Purdue University studies point out that a "50 per cent cut in domestic support for OECD will result in welfare losses for most of the developing nations, it also results in large declines in farm incomes in Europe." This is contrary to what the UNCTAD-India study says. Although not using the term 'welfare gains', the UNCTAD study concludes that agricultural exports of the US and EU will decrease by 39 percent and 45 percent respectively, while the exports of the developing countries will increase by 22 percent. This means that more the exports from the developing countries, the more will be the welfare gains.

Removing Green Box subsidies will enable developing countries to increase production by US$ 41.9 billion; and thereby provide four per cent increase in employment opportunities. This is just the opposite of what the Purdue University concludes: "Developing countries will be well advised to focus their efforts on improved market access to the OECD economies, while permitting these wealthy economies to continue – indeed even increase – domestic support payments."

Thomas Hertel of Purdue University, and one of the architects of the GTAP model, had made a strong plea for the reduction of import tariffs by the developing countries. Recently travelling through India (and some other developing countries), he made a fervent appeal to provide more market access for agricultural imports from the rich countries if India wanted to see the 'welfare gains'. His entire assessment was based only on tariffs. When I asked why didn't he take farm subsidies into consideration, his response was that it wouldn't have made any difference.

Purdue University, as well as the World Bank, are pushing for greater trade and hence the need to convince the world in terms of welfare gains.
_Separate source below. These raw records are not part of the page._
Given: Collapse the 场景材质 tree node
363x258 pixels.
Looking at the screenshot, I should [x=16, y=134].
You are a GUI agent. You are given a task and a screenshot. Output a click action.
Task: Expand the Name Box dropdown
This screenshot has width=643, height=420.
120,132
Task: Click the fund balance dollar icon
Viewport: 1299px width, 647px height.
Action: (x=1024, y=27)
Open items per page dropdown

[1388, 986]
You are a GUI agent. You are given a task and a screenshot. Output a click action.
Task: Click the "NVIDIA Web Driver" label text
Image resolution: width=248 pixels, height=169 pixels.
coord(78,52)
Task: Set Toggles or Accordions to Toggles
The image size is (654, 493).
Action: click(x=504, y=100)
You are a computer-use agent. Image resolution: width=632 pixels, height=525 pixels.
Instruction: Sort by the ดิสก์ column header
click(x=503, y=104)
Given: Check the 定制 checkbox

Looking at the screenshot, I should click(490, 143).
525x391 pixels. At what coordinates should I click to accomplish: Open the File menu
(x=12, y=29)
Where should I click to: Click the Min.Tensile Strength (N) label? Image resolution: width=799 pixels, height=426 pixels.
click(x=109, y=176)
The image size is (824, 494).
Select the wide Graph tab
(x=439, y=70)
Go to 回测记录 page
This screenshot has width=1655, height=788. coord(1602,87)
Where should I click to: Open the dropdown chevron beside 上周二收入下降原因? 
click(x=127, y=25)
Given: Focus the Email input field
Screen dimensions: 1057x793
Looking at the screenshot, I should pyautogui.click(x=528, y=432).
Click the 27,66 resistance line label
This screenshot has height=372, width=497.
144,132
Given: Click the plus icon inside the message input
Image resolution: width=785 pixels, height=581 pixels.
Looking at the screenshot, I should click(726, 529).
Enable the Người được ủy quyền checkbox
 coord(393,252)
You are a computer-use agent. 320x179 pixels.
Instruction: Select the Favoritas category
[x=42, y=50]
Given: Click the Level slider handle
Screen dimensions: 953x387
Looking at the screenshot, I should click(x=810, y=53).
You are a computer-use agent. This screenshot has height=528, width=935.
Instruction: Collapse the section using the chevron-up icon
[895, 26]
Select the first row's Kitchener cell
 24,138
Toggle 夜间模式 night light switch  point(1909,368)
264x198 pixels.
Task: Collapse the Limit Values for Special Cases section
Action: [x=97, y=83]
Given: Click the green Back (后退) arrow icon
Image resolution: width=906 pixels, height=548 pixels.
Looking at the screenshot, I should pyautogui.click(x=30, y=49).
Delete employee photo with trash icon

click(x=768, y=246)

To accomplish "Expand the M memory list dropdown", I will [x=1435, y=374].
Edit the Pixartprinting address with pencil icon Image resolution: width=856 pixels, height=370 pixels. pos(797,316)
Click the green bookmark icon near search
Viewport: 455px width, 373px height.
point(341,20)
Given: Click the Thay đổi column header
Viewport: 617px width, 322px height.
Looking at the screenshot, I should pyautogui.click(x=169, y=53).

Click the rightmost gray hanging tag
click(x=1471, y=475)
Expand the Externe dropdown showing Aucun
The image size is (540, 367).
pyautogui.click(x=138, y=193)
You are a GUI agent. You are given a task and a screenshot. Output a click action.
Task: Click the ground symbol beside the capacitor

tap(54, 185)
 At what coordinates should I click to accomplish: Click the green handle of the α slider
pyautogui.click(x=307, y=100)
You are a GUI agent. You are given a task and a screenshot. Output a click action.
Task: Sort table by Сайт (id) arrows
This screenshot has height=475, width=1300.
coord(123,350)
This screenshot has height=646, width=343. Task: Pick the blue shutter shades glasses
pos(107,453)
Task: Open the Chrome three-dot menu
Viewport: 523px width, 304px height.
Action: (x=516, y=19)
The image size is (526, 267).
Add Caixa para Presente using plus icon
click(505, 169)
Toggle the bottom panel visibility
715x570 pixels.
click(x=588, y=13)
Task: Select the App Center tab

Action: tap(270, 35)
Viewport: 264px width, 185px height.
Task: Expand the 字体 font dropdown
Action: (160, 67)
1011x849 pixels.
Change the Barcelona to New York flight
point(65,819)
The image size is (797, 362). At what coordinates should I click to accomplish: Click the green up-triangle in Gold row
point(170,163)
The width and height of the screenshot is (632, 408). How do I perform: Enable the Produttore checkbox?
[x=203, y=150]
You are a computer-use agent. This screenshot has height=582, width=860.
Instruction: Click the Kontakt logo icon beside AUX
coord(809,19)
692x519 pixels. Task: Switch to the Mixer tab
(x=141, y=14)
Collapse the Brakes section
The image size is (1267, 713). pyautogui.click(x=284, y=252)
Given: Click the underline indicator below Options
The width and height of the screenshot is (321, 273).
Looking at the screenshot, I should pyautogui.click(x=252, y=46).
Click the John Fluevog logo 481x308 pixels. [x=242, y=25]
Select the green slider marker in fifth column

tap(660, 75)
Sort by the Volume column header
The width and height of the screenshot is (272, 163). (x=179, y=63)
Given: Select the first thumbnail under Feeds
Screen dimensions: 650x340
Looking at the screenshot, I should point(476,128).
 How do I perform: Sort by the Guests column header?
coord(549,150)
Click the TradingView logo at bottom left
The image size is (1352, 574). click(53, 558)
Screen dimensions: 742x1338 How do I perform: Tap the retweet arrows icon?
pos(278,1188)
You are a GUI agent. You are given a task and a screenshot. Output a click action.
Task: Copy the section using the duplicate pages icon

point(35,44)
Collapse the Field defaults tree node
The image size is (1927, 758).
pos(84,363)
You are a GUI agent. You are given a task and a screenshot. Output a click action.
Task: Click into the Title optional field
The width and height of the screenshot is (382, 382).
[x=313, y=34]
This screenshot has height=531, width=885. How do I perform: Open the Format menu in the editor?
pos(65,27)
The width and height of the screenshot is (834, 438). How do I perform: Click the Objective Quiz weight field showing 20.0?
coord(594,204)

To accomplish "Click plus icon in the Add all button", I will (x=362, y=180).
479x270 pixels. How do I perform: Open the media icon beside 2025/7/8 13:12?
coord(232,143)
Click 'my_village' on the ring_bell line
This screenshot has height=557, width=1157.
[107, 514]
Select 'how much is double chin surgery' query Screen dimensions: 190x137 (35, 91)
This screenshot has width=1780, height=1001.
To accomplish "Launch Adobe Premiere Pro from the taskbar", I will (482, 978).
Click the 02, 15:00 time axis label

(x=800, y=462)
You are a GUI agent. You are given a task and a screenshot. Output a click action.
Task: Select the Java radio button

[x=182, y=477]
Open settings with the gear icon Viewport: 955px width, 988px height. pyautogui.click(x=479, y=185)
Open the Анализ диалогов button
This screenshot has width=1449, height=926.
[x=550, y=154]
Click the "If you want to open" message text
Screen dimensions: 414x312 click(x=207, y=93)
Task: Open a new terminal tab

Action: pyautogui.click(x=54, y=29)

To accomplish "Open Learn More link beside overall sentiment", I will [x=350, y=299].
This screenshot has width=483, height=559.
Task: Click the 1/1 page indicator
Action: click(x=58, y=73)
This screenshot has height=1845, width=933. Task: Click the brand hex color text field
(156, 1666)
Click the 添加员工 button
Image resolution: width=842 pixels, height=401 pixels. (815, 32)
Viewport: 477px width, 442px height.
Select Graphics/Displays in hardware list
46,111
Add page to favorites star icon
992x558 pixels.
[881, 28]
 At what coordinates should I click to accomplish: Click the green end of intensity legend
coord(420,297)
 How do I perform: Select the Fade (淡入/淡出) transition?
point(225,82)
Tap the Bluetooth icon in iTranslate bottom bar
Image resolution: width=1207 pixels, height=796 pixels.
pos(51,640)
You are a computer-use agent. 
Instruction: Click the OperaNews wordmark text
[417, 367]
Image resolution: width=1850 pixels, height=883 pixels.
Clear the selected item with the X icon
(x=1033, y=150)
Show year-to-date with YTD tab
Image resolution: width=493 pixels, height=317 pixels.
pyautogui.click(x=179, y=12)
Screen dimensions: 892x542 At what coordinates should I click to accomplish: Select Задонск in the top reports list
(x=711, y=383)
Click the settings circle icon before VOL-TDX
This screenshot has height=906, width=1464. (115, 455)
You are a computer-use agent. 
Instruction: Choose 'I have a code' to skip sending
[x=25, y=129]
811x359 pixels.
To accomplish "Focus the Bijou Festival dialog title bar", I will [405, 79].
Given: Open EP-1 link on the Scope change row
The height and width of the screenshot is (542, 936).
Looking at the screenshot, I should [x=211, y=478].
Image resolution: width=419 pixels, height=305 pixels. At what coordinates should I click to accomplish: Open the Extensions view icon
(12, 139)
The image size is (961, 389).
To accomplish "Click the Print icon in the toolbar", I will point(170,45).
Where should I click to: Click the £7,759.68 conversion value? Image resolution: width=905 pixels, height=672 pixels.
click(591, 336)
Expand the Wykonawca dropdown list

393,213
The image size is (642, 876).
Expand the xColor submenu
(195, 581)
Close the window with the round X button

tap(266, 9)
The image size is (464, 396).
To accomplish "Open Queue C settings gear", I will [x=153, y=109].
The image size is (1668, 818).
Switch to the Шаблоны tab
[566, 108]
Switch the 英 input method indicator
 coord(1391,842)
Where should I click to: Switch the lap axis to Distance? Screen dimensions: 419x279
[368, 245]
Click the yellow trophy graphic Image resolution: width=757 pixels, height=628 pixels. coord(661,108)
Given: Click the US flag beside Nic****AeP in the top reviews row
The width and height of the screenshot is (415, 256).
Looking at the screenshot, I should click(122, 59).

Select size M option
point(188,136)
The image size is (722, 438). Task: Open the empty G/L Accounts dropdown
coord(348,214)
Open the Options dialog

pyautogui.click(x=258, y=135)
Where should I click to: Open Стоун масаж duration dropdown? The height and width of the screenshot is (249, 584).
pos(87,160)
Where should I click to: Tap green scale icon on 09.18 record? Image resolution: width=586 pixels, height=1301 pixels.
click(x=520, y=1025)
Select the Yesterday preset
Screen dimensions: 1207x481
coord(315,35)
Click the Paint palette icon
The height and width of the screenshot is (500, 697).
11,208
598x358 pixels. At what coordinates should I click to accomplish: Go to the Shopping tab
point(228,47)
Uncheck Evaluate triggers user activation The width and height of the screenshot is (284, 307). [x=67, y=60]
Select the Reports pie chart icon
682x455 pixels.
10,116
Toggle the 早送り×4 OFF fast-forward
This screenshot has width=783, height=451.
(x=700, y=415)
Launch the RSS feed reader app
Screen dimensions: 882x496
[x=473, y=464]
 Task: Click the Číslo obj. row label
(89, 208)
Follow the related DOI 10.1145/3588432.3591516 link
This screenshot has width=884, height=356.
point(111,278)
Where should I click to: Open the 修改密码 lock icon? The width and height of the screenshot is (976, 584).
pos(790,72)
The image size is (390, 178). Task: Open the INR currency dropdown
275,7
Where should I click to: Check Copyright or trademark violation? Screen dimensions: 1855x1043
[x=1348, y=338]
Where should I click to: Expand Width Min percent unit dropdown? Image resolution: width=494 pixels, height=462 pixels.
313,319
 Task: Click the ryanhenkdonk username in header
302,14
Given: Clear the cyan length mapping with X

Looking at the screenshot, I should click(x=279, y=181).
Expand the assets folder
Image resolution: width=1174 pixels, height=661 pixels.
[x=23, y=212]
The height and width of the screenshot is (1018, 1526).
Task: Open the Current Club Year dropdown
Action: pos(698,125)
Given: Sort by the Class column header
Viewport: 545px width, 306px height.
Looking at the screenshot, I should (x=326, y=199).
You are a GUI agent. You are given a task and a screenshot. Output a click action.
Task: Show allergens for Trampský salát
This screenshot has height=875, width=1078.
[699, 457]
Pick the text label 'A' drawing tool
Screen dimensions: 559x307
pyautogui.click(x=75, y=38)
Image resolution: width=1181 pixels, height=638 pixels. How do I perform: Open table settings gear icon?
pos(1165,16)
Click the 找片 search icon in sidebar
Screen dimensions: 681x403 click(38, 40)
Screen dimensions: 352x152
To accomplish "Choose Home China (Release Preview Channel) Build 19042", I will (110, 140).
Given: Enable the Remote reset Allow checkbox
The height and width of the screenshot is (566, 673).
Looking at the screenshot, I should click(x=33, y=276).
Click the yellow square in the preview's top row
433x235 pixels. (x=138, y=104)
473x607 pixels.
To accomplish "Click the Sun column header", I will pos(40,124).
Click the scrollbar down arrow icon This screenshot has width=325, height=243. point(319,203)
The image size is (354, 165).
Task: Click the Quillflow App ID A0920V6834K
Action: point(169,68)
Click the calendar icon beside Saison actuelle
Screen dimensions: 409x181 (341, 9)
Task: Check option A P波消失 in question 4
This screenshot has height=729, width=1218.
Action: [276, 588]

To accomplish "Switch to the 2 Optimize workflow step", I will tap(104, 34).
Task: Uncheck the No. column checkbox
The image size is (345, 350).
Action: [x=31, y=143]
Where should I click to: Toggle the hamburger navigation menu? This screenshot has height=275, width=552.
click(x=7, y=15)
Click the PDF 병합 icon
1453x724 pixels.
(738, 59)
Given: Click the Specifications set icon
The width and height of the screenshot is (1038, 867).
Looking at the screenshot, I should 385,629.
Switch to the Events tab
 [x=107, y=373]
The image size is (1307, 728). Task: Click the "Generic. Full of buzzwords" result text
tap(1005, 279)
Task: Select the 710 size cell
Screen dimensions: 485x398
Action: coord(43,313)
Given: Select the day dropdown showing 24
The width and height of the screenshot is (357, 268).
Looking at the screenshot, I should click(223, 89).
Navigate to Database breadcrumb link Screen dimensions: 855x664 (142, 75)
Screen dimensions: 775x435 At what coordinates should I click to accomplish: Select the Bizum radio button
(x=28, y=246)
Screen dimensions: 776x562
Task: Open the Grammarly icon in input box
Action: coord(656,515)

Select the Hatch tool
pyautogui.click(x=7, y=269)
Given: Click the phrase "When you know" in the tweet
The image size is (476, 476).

The researchers very cleverly use the market access argument, while trying to blank out the negative impact of agricultural subsidies. And therein lies a danger. Knowing that the average citizen still has faith in empirical studies, and that scientific analysis and economic modelling convinces the educated and the academic about the legitimacy of the conclusions, the entire effort is to tutor the findings in such a way that it appears truthful. The more complicated the economic model, and the more financial resources made available for such modelling to be applied, the more is the acceptance.

But starting with a faulty assumption would lead to a flawed assessment. It is widely accepted that agricultural subsidies in developed nations play a very important role in distorting global agriculture trade, not otherwise. It is here that the developing countries need to be cautious.

Developing countries must build the capacity to scrutinise the economic data flowing from the western academic and research centres. Blindly accepting the analysis being put out by the western universities is fraught with unforeseen dangers.